In honor of Women in Horror Month, I thought I'd re-post my essay on Charlotte Perkins Gilman's 'The Yellow Wallpaper'. Gilman was more than merely a remarkable writer, she was a remarkable woman living in a day and age when remarkable women were frowned upon...
American writer Charlotte Perkins Gilman’s short story, “The Yellow Wallpaper” first appeared in the January, 1892 edition of the New England Magazine. It is widely regarded as Gilman’s best work of short fiction. The story details a young mother’s mental deterioration and is based on the author’s personal experiences with postpartum depression. In 1884, following the birth of her daughter, Gilman suffered a severe depression. Noted neurologist S. Weir Mitchell prescribed complete bed rest and limited intellectual activity. This rest-cure served as the basis for “The Yellow Wallpaper”. It was a commonly held nineteenth century belief that intellectual activity was detrimental to women’s mental health. Like Gilman, the story’s narrator is advised to abstain from any and all physical activity and intellectual stimulation. She cannot read, write, or attend to her newborn baby. Her husband John, a physician, takes her to a country house where she is confined to the attic nursery for the duration of their stay. Given her personal experience with Mitchell’s rest cure, Gilman felt moved to write “The Yellow Wallpaper” in order to convince him of the error of his ways. New historicists deliberately blur the line between history and literature, believing that literature and its historical context are the same. They argue that literature, like all forms of social discourse, can shape and is shaped by the wider world. According to new historicists, “one of the most important elements in textual analysis is discovering how a text was formed”
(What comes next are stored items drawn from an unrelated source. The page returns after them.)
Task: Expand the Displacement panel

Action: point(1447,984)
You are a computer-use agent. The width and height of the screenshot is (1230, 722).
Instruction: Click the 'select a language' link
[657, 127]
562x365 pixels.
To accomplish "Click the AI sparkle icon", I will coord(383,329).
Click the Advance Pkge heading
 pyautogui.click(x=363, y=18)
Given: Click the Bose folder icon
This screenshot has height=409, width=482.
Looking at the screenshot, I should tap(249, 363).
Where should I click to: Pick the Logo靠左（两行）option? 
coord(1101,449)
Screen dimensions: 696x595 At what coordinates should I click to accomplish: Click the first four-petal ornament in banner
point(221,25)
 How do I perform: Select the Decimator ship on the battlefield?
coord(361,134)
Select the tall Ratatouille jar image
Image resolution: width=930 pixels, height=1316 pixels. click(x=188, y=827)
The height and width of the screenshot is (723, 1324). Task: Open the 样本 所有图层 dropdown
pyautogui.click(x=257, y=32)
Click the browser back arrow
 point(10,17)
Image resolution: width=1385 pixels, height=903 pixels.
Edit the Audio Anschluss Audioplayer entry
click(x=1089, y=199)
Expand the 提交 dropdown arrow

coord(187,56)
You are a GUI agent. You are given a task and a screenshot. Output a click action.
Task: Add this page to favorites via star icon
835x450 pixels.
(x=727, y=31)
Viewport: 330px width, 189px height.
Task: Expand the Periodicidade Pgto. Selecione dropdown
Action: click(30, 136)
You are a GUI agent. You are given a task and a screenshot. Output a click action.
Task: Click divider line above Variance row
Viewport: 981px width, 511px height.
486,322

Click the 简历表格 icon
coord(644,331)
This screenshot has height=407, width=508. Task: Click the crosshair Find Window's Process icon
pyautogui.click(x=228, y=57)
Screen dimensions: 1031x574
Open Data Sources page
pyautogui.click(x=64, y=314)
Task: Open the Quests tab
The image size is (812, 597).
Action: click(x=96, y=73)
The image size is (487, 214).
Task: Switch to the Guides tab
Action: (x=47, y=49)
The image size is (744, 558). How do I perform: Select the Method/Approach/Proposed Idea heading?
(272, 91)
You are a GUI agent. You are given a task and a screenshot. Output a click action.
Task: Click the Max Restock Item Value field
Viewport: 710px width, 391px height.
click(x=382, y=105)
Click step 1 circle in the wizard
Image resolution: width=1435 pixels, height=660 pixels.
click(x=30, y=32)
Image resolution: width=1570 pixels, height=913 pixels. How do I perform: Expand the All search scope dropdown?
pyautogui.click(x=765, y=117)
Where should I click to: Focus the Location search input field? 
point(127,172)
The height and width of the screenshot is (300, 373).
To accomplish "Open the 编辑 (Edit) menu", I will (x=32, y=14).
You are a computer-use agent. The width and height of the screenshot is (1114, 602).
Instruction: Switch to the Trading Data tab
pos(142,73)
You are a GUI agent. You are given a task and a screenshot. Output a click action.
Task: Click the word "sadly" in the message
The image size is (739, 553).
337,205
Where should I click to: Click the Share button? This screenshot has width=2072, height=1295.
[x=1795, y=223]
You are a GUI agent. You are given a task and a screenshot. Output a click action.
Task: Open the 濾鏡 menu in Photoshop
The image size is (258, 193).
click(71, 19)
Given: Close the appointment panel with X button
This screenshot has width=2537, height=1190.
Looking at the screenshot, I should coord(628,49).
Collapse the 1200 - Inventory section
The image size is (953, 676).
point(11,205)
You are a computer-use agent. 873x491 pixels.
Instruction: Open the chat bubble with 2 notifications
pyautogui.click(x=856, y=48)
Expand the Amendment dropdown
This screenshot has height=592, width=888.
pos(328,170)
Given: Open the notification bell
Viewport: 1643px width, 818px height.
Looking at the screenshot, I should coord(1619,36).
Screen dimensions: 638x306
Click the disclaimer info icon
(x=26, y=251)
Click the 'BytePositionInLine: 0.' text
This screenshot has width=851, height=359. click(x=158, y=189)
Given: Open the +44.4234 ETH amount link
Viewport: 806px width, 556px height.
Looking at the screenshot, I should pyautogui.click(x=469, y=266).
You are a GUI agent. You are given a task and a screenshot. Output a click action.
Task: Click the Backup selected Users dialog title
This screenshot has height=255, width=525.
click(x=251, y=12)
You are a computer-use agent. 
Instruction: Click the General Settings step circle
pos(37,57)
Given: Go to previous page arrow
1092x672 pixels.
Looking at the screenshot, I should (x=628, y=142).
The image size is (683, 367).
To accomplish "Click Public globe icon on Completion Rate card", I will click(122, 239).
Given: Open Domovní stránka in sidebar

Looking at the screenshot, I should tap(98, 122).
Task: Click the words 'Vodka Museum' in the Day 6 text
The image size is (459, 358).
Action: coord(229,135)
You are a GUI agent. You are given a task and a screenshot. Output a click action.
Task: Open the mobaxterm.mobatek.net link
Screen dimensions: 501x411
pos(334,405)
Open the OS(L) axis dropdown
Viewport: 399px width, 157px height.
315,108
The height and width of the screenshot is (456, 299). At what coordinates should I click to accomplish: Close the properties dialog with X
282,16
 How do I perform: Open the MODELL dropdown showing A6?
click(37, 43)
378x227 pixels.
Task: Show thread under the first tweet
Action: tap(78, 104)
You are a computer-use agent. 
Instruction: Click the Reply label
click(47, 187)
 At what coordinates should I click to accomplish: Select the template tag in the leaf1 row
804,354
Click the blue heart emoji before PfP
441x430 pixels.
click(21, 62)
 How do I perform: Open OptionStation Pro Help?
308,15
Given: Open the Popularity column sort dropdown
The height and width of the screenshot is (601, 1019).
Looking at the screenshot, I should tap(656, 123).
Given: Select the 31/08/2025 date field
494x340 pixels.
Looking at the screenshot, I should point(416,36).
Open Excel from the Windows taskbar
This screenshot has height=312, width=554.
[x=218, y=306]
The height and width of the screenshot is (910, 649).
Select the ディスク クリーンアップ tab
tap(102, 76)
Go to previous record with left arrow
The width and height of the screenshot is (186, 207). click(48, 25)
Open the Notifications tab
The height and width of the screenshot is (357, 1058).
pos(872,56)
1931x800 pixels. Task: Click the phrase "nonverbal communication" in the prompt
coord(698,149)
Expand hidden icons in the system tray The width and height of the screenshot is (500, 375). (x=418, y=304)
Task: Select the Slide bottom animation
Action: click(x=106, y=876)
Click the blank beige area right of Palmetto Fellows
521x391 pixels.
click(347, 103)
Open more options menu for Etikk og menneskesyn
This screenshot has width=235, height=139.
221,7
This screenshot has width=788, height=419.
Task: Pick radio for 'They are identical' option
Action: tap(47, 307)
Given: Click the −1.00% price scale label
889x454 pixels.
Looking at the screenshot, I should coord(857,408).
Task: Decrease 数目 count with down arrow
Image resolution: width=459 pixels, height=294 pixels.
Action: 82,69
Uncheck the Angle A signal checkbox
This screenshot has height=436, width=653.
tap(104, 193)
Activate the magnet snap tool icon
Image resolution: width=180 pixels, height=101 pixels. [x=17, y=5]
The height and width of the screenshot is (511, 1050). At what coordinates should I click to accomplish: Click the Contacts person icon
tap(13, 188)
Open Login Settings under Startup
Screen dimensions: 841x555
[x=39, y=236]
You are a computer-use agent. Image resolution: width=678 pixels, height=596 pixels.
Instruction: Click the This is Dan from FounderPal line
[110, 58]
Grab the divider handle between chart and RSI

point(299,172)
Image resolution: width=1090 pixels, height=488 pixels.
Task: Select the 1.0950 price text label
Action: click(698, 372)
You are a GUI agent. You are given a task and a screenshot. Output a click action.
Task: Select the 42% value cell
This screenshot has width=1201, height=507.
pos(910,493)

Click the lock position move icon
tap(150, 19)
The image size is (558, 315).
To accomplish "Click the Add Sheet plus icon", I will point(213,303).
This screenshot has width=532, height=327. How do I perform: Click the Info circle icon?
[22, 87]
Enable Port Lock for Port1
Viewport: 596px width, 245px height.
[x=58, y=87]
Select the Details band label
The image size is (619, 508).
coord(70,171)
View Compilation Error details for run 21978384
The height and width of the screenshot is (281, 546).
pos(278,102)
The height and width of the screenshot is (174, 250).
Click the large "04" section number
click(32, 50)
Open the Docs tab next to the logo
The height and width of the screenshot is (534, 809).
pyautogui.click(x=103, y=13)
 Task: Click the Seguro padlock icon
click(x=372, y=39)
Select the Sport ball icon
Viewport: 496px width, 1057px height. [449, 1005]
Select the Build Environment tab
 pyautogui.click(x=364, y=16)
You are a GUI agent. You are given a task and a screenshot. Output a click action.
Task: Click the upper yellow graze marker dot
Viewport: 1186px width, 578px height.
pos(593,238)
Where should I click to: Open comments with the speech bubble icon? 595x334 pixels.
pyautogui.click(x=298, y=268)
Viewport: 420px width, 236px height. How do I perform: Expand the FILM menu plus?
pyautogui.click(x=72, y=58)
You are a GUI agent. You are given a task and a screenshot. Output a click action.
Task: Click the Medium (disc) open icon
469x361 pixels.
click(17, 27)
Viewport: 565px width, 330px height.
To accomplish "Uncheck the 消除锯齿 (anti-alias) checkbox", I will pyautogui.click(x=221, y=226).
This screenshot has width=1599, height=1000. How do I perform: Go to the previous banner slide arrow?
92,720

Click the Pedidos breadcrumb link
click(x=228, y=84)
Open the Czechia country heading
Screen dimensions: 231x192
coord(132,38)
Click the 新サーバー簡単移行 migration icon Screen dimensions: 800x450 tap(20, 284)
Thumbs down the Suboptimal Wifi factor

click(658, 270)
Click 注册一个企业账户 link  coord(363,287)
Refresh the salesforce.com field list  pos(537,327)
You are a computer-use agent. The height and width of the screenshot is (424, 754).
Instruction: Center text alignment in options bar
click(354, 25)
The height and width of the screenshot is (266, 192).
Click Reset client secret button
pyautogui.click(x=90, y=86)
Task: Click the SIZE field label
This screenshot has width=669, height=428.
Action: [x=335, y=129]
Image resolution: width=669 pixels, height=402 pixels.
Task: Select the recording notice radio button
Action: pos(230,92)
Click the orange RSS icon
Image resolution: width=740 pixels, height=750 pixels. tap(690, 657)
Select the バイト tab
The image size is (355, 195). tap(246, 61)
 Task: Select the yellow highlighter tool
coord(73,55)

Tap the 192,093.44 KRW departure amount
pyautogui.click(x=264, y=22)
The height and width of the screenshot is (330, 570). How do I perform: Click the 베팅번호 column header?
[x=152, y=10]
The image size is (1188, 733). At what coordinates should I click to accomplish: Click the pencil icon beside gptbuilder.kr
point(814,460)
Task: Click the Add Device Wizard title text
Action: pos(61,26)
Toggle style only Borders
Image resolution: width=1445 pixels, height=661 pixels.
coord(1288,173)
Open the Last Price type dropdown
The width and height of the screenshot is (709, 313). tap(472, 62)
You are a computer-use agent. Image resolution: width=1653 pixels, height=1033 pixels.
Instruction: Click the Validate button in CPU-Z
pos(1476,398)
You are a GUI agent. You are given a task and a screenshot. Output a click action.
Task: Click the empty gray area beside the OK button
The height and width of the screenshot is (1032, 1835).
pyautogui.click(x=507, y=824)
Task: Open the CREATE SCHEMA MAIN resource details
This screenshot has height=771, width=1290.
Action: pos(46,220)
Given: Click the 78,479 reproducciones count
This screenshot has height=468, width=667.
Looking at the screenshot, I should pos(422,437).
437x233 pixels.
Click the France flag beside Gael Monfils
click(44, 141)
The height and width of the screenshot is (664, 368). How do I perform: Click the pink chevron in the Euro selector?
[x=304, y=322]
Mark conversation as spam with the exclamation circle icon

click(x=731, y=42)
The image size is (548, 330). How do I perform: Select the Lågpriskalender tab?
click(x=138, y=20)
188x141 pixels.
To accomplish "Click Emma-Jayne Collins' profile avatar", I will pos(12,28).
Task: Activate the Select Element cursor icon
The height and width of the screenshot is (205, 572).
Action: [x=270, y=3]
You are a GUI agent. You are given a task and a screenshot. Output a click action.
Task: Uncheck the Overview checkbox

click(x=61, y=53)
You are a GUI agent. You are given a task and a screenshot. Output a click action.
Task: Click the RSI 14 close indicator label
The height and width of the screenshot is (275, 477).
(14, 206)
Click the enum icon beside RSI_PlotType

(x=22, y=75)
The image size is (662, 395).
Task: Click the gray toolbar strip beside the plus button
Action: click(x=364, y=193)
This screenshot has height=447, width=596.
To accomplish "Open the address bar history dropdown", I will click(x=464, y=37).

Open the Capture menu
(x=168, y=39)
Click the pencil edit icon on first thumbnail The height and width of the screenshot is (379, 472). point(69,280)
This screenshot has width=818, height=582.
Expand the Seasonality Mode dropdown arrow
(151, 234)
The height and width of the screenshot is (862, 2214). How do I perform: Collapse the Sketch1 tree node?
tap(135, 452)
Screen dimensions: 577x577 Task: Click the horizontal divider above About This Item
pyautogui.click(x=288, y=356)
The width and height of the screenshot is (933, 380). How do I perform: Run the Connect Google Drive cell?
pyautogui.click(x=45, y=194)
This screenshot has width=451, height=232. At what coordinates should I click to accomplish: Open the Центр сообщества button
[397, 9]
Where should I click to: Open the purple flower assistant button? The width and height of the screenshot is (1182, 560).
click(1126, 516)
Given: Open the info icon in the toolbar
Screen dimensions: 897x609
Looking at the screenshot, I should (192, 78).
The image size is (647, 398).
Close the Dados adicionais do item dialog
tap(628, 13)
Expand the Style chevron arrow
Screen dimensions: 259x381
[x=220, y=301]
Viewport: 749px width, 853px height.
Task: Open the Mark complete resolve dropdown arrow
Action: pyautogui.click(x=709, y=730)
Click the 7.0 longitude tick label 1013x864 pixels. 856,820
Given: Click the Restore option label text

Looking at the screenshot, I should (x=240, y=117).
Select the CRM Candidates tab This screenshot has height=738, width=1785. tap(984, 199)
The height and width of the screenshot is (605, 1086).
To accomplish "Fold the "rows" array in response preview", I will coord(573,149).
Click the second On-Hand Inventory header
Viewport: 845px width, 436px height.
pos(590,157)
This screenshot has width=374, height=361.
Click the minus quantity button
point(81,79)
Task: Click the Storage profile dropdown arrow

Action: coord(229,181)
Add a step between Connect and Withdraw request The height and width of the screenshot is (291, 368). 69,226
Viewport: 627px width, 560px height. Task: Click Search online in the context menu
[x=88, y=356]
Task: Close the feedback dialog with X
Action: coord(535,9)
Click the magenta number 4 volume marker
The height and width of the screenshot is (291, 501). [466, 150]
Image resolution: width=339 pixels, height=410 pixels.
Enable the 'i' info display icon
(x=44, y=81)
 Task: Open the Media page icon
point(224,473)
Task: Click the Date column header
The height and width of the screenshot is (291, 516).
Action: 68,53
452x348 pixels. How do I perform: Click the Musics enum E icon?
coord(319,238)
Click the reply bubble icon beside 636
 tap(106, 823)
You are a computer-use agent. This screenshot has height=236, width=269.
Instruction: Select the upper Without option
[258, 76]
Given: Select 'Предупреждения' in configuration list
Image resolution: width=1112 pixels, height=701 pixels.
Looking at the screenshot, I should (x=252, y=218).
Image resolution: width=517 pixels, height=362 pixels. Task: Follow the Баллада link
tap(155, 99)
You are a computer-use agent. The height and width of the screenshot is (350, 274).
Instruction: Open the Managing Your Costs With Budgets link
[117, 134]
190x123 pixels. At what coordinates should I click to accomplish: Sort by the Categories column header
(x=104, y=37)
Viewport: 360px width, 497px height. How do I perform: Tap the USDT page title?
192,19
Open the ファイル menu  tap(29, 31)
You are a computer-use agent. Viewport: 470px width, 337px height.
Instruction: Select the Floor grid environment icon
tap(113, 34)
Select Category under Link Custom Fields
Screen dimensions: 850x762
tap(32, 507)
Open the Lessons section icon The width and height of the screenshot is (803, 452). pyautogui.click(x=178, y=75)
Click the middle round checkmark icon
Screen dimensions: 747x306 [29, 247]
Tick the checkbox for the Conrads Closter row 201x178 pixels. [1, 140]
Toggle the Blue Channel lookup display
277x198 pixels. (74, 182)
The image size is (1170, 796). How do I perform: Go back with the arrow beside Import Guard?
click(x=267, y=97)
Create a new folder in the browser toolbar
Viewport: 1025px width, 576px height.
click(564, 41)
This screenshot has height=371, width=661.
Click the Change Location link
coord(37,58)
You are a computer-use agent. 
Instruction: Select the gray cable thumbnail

“The Yellow Wallpaper” illustrates the role of women in nineteenth-century American society, focusing on the relationship between husbands and wives. The Victorian era had a significant effect on social values in the United States, encouraging the belief that women were to behave demurely and remain within the domestic sphere. According to S. Weir Mitchell, the American woman was “too often physically unfit for her duties as woman” (141) . Gilman adamantly fought to dispel this myth by editing feminist publications, assisting in the planning of the California Women’s Congress of 1894 and 1895, and helping to found the Women’s Peace Party. She toured the United States and England lecturing on the rights of women and labour reform, and in 1898 she published a study on the economic relationship between men and women as a factor in social evolution. Literature, like all forms of discourse, is shaped by and can help shape social forces. Throughout “The Yellow Wallpaper” Gilman articulates the sense of helplessness that first fuelled her feminist fire. Soon after the birth of her daughter, Gilman experienced “a severe and continuous nervous breakdown tending to melancholia” (Gilman, Why I Wrote the Yellow Wallpaper) . Like Gilman, the narrator in the short story suffers from what her husband calls a “temporary nervous depression – a slight hysterical tendency” (Gilman, The Yellow Wallpaper 115) . While Gilman sought the advice of the well-known physician, S. Weir Mitchell, the narrator is advised to get complete bed rest by her husband who, much like Mitchell, is a prominent physician. Gilman wove Mitchell’s belief that American women were not “qualified to undertake those weightier tasks which tax so heavily the nervous system of man” (141) into the character of John in order to represent the prevailing view Victorian society held that woman were “not fairly up to what nature asks from her as wife and mother” (Mitchell 141) . Gilman left her first husband, Charles Walter Stetson, in part because she felt the confines of their marriage had contributed to her depression. She portrayed this same stifling view of marriage in “The Yellow Wallpaper”. Stripped of self-determination, Gilman’s narrator represents the powerlessness and repression of women during the nineteenth-century. By doing so, Gilman openly challenged the sexual politics at play in nineteenth-century marriage.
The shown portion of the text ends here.